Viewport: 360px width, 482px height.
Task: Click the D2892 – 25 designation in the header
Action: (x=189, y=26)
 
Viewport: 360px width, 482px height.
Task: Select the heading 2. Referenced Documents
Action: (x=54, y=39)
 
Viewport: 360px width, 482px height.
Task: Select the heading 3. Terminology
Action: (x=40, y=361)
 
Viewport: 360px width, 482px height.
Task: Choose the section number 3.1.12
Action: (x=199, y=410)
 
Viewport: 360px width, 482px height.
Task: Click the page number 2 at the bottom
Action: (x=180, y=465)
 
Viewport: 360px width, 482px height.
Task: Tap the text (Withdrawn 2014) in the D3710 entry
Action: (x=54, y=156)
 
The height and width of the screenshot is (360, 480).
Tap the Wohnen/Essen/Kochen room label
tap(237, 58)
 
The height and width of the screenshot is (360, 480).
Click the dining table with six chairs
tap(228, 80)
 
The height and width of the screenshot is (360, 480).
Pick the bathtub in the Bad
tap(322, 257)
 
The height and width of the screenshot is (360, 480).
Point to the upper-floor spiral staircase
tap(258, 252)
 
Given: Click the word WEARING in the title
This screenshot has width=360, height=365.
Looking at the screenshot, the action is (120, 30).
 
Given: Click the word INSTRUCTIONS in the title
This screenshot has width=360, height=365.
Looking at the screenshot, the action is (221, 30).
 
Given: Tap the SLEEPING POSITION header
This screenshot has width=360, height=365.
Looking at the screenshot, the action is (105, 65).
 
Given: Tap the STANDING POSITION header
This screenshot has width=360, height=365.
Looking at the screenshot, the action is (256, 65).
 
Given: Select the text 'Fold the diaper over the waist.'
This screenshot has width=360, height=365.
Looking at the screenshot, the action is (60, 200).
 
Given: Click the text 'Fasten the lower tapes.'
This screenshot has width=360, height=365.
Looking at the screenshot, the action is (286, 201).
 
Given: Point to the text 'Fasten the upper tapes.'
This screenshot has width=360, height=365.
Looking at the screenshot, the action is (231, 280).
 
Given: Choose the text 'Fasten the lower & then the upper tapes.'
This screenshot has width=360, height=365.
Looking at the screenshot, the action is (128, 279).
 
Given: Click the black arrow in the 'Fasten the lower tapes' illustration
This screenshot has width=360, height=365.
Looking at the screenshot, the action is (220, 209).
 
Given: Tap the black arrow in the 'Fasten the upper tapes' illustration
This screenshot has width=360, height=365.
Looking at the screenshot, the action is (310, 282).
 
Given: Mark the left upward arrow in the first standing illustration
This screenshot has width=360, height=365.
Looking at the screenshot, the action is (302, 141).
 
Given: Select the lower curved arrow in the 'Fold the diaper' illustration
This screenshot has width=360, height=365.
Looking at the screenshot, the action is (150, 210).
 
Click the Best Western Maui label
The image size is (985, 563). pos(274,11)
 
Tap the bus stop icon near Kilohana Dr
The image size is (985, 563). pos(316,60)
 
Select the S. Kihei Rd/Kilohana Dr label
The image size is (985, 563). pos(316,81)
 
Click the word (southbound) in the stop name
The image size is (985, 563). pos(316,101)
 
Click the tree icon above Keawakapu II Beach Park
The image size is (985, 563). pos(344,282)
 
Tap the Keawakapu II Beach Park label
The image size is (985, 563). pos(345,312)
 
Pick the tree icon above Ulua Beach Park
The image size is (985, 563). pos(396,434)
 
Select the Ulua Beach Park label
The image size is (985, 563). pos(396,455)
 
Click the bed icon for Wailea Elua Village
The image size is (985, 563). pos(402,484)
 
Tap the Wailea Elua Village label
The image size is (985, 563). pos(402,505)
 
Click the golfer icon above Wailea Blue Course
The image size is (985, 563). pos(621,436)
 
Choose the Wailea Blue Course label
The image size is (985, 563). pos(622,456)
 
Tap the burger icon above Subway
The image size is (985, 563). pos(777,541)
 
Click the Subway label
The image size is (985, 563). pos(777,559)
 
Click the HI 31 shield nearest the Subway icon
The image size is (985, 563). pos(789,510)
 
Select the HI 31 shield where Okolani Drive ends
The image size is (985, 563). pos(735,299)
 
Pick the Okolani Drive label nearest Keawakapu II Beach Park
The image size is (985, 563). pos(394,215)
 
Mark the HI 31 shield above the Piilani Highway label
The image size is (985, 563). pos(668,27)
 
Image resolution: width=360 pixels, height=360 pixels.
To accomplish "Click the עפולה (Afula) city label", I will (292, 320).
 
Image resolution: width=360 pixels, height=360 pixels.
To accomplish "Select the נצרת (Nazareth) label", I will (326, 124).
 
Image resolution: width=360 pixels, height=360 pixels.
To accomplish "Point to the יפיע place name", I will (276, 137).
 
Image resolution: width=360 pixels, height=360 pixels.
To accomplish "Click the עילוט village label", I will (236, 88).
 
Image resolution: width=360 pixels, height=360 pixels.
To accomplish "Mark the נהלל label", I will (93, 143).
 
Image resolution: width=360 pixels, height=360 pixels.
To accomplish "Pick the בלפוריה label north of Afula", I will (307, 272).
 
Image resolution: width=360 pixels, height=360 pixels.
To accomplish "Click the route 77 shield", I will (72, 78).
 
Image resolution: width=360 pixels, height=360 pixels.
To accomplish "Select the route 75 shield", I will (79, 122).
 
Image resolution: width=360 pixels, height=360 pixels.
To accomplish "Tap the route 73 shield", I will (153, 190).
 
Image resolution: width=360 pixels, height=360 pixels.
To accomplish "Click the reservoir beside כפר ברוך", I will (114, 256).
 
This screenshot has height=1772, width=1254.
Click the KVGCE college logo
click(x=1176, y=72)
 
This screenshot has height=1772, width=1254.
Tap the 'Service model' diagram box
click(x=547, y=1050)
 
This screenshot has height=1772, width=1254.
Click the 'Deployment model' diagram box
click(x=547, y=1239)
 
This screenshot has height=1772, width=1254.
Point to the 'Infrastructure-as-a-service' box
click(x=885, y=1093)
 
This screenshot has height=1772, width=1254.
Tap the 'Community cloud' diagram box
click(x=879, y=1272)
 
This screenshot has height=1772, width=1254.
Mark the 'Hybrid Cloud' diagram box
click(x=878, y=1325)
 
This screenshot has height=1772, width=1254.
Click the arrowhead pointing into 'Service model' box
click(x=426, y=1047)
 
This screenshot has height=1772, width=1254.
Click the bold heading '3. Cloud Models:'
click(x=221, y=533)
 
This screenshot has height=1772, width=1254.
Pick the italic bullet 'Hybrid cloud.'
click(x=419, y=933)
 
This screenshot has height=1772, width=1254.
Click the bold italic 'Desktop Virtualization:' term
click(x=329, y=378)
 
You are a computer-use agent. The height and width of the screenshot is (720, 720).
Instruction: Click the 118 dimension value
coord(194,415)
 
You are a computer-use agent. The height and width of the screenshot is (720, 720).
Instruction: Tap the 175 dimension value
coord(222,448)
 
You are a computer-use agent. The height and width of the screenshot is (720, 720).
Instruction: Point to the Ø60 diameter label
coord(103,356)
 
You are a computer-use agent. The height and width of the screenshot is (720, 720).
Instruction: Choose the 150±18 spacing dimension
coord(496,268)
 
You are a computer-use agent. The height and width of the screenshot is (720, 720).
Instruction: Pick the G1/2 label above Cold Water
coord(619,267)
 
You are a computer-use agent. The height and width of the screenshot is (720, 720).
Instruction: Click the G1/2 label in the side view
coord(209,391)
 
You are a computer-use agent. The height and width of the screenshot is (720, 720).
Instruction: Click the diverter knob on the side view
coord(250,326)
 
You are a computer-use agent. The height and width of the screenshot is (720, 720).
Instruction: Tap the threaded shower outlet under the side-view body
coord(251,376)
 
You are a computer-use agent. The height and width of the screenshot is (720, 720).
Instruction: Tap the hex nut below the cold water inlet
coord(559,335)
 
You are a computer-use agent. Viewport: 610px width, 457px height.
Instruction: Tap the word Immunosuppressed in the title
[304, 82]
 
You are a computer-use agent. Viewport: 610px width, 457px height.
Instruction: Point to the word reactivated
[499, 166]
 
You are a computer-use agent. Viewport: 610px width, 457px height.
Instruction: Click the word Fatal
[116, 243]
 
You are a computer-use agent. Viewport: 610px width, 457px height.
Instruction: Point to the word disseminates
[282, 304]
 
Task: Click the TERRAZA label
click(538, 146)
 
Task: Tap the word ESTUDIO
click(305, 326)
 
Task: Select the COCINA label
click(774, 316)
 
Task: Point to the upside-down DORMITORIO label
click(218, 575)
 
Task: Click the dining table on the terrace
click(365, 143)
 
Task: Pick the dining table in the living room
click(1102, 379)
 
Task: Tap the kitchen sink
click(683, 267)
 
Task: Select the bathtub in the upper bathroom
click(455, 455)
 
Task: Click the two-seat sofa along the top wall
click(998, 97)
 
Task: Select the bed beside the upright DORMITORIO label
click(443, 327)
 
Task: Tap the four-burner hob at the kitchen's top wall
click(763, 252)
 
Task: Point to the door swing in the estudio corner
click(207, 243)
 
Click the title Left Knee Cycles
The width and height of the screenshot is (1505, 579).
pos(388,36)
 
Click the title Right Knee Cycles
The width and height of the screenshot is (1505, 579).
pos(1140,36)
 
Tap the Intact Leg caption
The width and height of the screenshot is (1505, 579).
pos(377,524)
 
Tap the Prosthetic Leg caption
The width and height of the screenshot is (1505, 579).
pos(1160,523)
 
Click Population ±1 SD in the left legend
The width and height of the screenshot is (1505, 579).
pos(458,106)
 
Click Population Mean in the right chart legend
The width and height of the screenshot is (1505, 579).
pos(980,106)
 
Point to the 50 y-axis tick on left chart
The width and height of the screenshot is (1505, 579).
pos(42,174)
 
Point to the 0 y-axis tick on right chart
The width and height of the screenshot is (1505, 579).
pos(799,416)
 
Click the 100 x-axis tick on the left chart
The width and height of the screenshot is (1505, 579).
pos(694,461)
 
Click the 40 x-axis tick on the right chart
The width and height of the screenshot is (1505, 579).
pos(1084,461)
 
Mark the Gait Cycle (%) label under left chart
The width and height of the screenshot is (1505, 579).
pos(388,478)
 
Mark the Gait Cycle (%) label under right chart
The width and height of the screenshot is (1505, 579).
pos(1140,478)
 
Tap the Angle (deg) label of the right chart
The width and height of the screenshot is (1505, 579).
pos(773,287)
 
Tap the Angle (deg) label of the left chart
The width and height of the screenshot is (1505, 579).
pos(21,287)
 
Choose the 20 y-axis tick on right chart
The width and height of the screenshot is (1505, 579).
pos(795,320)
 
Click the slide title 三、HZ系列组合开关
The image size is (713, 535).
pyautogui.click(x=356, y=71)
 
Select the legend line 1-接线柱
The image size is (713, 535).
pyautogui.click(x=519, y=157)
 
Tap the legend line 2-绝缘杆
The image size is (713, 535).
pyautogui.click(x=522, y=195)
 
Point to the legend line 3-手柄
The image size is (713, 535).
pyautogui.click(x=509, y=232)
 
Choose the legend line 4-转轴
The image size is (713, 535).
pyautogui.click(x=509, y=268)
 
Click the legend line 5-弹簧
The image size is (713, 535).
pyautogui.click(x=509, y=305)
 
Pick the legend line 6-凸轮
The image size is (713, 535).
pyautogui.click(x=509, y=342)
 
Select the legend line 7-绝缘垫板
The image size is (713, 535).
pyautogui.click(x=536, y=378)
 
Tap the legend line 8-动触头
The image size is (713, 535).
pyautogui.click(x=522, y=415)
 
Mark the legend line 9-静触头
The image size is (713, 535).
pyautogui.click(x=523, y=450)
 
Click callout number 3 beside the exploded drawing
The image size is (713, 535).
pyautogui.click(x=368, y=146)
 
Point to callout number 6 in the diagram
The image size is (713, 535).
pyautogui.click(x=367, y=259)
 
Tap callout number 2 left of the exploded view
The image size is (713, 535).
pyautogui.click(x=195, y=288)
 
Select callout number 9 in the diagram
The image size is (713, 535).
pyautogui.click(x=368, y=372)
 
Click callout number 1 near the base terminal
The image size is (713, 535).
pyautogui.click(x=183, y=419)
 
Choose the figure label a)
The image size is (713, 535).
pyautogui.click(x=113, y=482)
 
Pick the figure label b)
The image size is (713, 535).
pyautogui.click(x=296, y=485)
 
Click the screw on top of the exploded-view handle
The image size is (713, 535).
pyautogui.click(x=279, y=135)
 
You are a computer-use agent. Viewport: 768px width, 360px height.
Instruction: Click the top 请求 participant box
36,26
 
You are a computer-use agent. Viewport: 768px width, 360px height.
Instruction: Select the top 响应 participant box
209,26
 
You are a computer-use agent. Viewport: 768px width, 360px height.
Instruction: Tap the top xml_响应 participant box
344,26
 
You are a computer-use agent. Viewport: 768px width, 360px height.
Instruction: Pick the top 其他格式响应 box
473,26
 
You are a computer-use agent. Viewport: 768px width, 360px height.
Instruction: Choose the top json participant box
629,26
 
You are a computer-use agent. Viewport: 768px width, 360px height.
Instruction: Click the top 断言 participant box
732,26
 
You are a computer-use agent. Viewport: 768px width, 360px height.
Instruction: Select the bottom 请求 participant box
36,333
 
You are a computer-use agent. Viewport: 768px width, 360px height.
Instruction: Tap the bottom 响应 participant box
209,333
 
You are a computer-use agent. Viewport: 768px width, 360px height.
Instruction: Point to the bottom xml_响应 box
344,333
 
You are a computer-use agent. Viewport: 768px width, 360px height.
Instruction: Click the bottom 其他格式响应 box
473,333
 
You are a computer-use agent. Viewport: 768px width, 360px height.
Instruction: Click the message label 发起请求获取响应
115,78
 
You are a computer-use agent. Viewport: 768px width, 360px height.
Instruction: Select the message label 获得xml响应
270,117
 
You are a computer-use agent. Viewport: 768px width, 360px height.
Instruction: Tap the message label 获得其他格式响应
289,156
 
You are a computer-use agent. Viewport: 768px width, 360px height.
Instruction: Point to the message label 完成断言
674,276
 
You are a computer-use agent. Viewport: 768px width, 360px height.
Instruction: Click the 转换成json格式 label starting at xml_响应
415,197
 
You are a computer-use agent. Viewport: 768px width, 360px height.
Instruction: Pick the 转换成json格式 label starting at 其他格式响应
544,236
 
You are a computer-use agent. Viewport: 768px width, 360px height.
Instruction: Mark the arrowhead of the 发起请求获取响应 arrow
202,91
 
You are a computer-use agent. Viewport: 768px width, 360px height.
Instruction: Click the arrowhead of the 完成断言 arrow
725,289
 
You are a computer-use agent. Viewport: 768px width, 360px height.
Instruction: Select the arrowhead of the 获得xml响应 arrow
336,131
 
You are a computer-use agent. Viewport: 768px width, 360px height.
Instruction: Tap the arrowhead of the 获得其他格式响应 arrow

------------

**Do this**
Rewrite everything in the records from the line that contains "Tap the bus stop icon near Kilohana Dr" down to the line that contains "The image size is (985, 563). pos(668,27)", both included, with the requests kept as they are. Scale each coordinate in the answers by 2.25 and round it to a whole number, with halves rounded up, leaving all other text and numbers unchanged.

**Expected output**
Tap the bus stop icon near Kilohana Dr
The image size is (985, 563). pos(711,135)
 
Select the S. Kihei Rd/Kilohana Dr label
The image size is (985, 563). pos(711,182)
 
Click the word (southbound) in the stop name
The image size is (985, 563). pos(711,227)
 
Click the tree icon above Keawakapu II Beach Park
The image size is (985, 563). pos(774,635)
 
Tap the Keawakapu II Beach Park label
The image size is (985, 563). pos(776,702)
 
Pick the tree icon above Ulua Beach Park
The image size is (985, 563). pos(891,977)
 
Select the Ulua Beach Park label
The image size is (985, 563). pos(891,1024)
 
Click the bed icon for Wailea Elua Village
The image size is (985, 563). pos(905,1089)
 
Tap the Wailea Elua Village label
The image size is (985, 563). pos(905,1136)
 
Click the golfer icon above Wailea Blue Course
The image size is (985, 563). pos(1397,981)
 
Choose the Wailea Blue Course label
The image size is (985, 563). pos(1400,1026)
 
Tap the burger icon above Subway
The image size is (985, 563). pos(1748,1217)
 
Click the Subway label
The image size is (985, 563). pos(1748,1258)
 
Click the HI 31 shield nearest the Subway icon
The image size is (985, 563). pos(1775,1148)
 
Select the HI 31 shield where Okolani Drive ends
The image size is (985, 563). pos(1654,673)
 
Pick the Okolani Drive label nearest Keawakapu II Beach Park
The image size is (985, 563). pos(887,484)
 
Mark the HI 31 shield above the Piilani Highway label
The image size is (985, 563). pos(1503,61)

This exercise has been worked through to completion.